茅苍术居群间的遗传距离与居群的地理来源不相关。居群间的平均遗传分化系数(Fst)为0.198，说明居群间的遗传分化较大，地理位置与遗传分化系数的相关性不显著，表明不同居群的茅苍术群体间存在基因交流，居群间的Nei’s遗传距离和遗传一致度分别在0.051 0～0.465 8、0.627 7～0.950 3，但茅苍术居群间的遗传距离都小于0.177 1，遗传一致度都大于0.837 7，与白术居群间存在较大的差异，说明茅苍术与白术的遗传信息差异较大。
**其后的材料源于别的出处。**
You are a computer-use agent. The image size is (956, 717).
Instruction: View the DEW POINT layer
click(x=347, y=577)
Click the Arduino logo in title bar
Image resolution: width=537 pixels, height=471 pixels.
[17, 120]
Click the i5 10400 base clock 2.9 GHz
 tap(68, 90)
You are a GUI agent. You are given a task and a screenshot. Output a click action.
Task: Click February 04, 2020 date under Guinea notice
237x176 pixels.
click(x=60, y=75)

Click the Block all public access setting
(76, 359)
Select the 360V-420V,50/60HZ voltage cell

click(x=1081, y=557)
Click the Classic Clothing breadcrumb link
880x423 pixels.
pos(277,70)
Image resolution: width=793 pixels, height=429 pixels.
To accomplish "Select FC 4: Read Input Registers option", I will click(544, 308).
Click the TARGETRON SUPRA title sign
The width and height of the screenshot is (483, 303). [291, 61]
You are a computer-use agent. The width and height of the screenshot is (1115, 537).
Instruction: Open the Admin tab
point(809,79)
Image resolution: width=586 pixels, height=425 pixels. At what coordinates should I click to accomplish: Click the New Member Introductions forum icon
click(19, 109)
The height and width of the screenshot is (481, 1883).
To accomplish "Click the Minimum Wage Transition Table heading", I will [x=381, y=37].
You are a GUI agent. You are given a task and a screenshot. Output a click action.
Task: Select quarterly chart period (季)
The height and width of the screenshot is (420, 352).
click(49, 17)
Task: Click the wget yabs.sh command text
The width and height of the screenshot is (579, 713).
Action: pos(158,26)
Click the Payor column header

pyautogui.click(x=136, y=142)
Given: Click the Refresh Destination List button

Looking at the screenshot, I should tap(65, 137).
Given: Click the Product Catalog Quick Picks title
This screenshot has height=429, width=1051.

茅苍术群体间的遗传距离与遗传一致度的研究结果与朱晓琴等[16]的研究结果较为一致，他们利用RAPD分子标记技术分析得出茅苍术群体间的遗传距离是0.11，遗传一致度是0.9；但野生茅苍术和栽培茅苍术的分析结果与李琳等[6]的研究结果不同，他们用RAPD分子标记技术分析比较野生和栽培茅苍术的遗传距离，发现野生茅苍术与栽培茅苍术的遗传距离较远，是0.32，相比之下本研究中野生种与栽培种茅苍术的遗传距离更近，遗传一致度更高，这与栽培种均是通过“野生转家种”方式驯化而来的实际情况更为符合。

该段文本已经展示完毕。